## Direction 1
From the change feed excerpt, output the passage starting at "Let’s see it" and ending at "the lease container.".
## Direction 2
Render this sentence from the change feed excerpt in Spanish: "We’ll want to run both projects at the same time."
## Direction 3
In the change feed excerpt, which command is run to create the lease container?

## Source extract
Our synchronization logic is embedded inside the ProcessChangesAsync method. The benefits of using the CFP library should really stand out now, compared to our solution from part 1. This code is significantly simpler yet dramatically more robust than the SyncCollections method we wrote in the ChangeFeedDirect project. We are no longer concerned with discovering and iterating partition key ranges, nor do we need to track the last sync time ourselves. Instead, the CFP library handles those details, plus it parallelizes the work and uniformly distributes large-scale processing across multiple client instances. Our code is now limited to just the business logic we require, which is the same logic as before: Upsert new or changed documents into the byState container as they occur in the byCity container, or delete them if their TTL property is set.

Let’s see it work. We’ll want to run both projects at the same time. The ChangeFeedDirect console app provides an interactive menu for creating the database with the byCity, byState, and lease containers, and also for inserting, updating, and deleting documents in byCity container. The CfpLibraryHost app, meanwhile, sits and waits to be notified of changes as they occur in the byCity container, so that they can be synchronized to the byState container.

Start the first console app (ChangeFeedDirect) and run the DB command to drop and recreate the database with empty byCity and byState containers. Then run CL to create the lease container.

(Records of locating words and elements)

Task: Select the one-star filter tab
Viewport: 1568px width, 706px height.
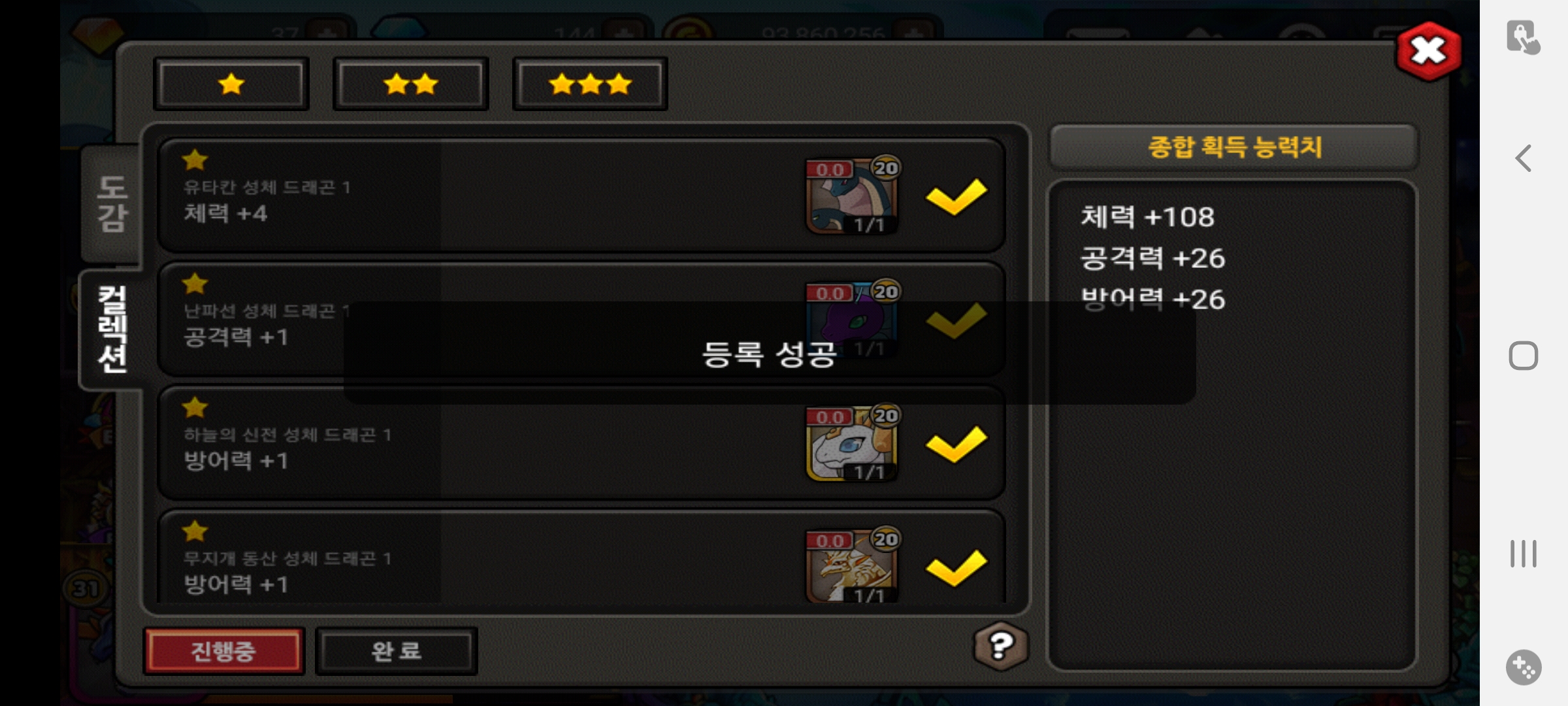Action: tap(231, 84)
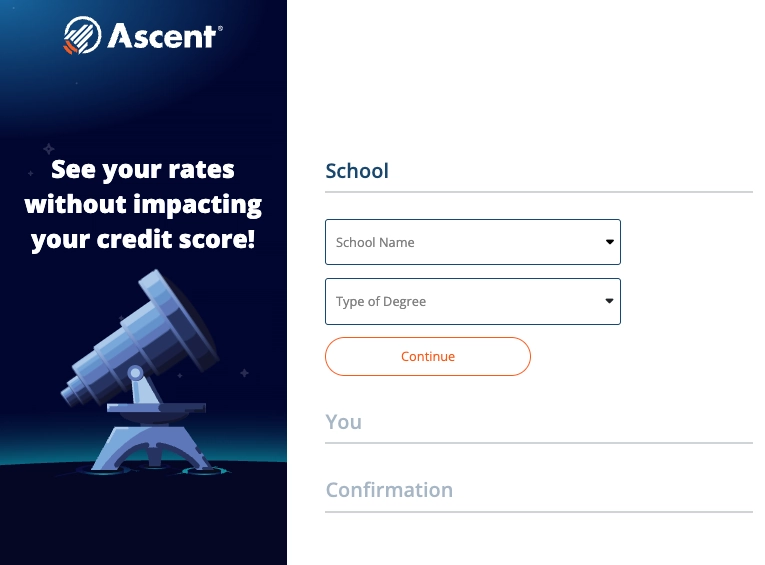This screenshot has width=765, height=565.
Task: Click the Type of Degree dropdown arrow
Action: [x=609, y=301]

## Exercise result 1
Let’s see it work. We’ll want to run both projects at the same time. The ChangeFeedDirect console app provides an interactive menu for creating the database with the byCity, byState, and lease containers, and also for inserting, updating, and deleting documents in byCity container. The CfpLibraryHost app, meanwhile, sits and waits to be notified of changes as they occur in the byCity container, so that they can be synchronized to the byState container.

Start the first console app (ChangeFeedDirect) and run the DB command to drop and recreate the database with empty byCity and byState containers. Then run CL to create the lease container.

## Exercise result 2
Querremos ejecutar ambos proyectos al mismo tiempo.

## Exercise result 3
CL